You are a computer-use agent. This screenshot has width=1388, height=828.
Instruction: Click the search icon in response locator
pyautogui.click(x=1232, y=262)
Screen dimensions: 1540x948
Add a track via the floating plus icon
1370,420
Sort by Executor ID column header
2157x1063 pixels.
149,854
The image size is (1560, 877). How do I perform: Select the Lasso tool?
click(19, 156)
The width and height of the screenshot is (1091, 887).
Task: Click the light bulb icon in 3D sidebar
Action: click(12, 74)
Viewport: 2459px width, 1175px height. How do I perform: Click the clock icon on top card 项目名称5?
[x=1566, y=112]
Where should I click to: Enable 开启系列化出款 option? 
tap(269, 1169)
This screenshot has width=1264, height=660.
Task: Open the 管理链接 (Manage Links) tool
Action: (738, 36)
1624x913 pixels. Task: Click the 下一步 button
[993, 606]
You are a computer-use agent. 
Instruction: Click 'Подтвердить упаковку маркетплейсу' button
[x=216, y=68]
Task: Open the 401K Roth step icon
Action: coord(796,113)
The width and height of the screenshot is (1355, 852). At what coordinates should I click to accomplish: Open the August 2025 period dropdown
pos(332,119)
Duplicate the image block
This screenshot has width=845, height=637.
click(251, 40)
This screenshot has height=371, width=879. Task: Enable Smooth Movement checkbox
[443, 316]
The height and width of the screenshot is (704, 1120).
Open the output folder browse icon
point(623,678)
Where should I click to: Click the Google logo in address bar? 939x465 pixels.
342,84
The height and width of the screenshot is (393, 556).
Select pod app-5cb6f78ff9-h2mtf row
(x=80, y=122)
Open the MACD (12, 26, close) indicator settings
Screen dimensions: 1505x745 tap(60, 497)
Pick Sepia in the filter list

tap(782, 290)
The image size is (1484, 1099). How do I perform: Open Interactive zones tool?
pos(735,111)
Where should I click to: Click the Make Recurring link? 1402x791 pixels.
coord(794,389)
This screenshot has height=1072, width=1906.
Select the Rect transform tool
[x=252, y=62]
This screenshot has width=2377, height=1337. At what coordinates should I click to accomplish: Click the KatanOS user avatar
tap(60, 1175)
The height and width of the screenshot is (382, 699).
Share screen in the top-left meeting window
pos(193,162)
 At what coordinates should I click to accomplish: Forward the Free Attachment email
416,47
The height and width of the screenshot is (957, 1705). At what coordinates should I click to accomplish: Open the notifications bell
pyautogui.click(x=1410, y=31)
☆ ☆ ☆ ☆ ☆ ☆ ☆
• Exercise description: Without changing a single word, reproduce the entries above.

• Task result:
You are a computer-use agent. This screenshot has width=1388, height=828.
Instruction: Click the search icon in response locator
pyautogui.click(x=1232, y=262)
Screen dimensions: 1540x948
Add a track via the floating plus icon
1370,420
Sort by Executor ID column header
2157x1063 pixels.
149,854
The image size is (1560, 877). How do I perform: Select the Lasso tool?
click(19, 156)
The width and height of the screenshot is (1091, 887).
Task: Click the light bulb icon in 3D sidebar
Action: click(12, 74)
Viewport: 2459px width, 1175px height. How do I perform: Click the clock icon on top card 项目名称5?
[x=1566, y=112]
Where should I click to: Enable 开启系列化出款 option? 
tap(269, 1169)
This screenshot has width=1264, height=660.
Task: Open the 管理链接 (Manage Links) tool
Action: (738, 36)
1624x913 pixels. Task: Click the 下一步 button
[993, 606]
You are a computer-use agent. 
Instruction: Click 'Подтвердить упаковку маркетплейсу' button
[x=216, y=68]
Task: Open the 401K Roth step icon
Action: coord(796,113)
The width and height of the screenshot is (1355, 852). At what coordinates should I click to accomplish: Open the August 2025 period dropdown
pos(332,119)
Duplicate the image block
This screenshot has width=845, height=637.
click(251, 40)
This screenshot has height=371, width=879. Task: Enable Smooth Movement checkbox
[443, 316]
The height and width of the screenshot is (704, 1120).
Open the output folder browse icon
point(623,678)
Where should I click to: Click the Google logo in address bar? 939x465 pixels.
342,84
The height and width of the screenshot is (393, 556).
Select pod app-5cb6f78ff9-h2mtf row
(x=80, y=122)
Open the MACD (12, 26, close) indicator settings
Screen dimensions: 1505x745 tap(60, 497)
Pick Sepia in the filter list

tap(782, 290)
The image size is (1484, 1099). How do I perform: Open Interactive zones tool?
pos(735,111)
Where should I click to: Click the Make Recurring link? 1402x791 pixels.
coord(794,389)
This screenshot has height=1072, width=1906.
Select the Rect transform tool
[x=252, y=62]
This screenshot has width=2377, height=1337. At what coordinates should I click to accomplish: Click the KatanOS user avatar
tap(60, 1175)
The height and width of the screenshot is (382, 699).
Share screen in the top-left meeting window
pos(193,162)
 At what coordinates should I click to accomplish: Forward the Free Attachment email
416,47
The height and width of the screenshot is (957, 1705). At what coordinates should I click to accomplish: Open the notifications bell
pyautogui.click(x=1410, y=31)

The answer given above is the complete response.